• TEXTO FORNECIDO:
+++++

O longa-metragem nos apresenta Chuck Lumley (Henry Winkler), um honesto ex-corretor da bolsa de valores que vai trabalhar em um necrotério no turno da noite em busca de sossego. Lá, ele conhece o agitado Bill (Michael Keaton), seu assistente. Juntos, resolvem transformar o lugar num bordel noturno para ganhar uma grana extra.

Tendo um protagonista tão tímido, o roteiro, escrito por Lowell Ganz e Babaloo Mandel, acerta em cheio na construção do arco de Chuck, tornando visível o aprendizado que ele teve ao longo da história. No início, somos apresentados a um sujeito que é o resumo da caretice: submisso aos outros, incapaz de se impor e que mal consegue ter relações sexuais com a namorada; e o longa apresenta essas características sem caricaturismo, pelo contrário, é através de cenas sutis, como não querer pedir para trocar o jantar para não incomodar o atendente.

Além disso, Ron Howard é inteligente ao usar figurino e direção de arte para criar essa imagem do personagem. Perceba como Chuck geralmente veste um casaco grande e bege, parecendo ser maior do que ele, ou um terno marrom, destoando do colorido de seu colega de trabalho. Já seu apartamento é decorado com cores apagadas e possui uma mobília velha, destacando a vida monótona do protagonista. Outra boa estratégia de Howard é manter a câmera aberta e o mais fixa possível ao enquadrar Chuck no início, ressaltando sua solidão.

Aliás, as mudanças sofridas pelo personagem não são instantâneas. Os eventos que transformam a visão do protagonista são bem pontuados, como na cena em que ele é criticado por toda sua família, além de transmitir, através da mãe de Chuck, que as críticas que ouve desde a infância tornaram-no uma pessoa de baixa autoestima. Esse elemento do roteiro é reforçado pela montagem do longa que, logo após mostrar o personagem sofrendo com determinadas situações, corta para sua providência, sendo um ótimo recurso para destacar causa efeito dentro da história.

Em contrapartida, quando o protagonista está trabalhando com as garotas de programa, é evidente sua satisfação pela boa condução dos negócios e respeito que elas têm por ele. Para destacar isso, Howard insere mais cor e movimentos de câmera nos momentos em que o personagem está gerindo seus negócios. Diante dessas situações distintas, é interessante acompanhar os dilemas de Chuck, divido entre o que fez bem e o que julga correto, rendendo momentos genuinamente engraçados, como na cena que tenta encerrar uma festa de universitários no necrotério.

+++++

• OBJETIVO:
Segundo a crítica do filme:
(a) Qual era a profissão de Chuck antes de trabalhar no necrotério?
(b) Quem escreveu o roteiro?
(c) Como é decorado o apartamento de Chuck?
Os dados não são usados em nenhuma das perguntas.

• DADOS ARMAZENADOS:
+++++

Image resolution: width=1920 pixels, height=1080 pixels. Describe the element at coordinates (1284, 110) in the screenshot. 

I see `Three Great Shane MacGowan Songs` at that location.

+++++

• RESPOSTA ESPERADA:
(a) Ele era corretor da bolsa de valores.
(b) Lowell Ganz e Babaloo Mandel.
(c) Com cores apagadas e mobília velha.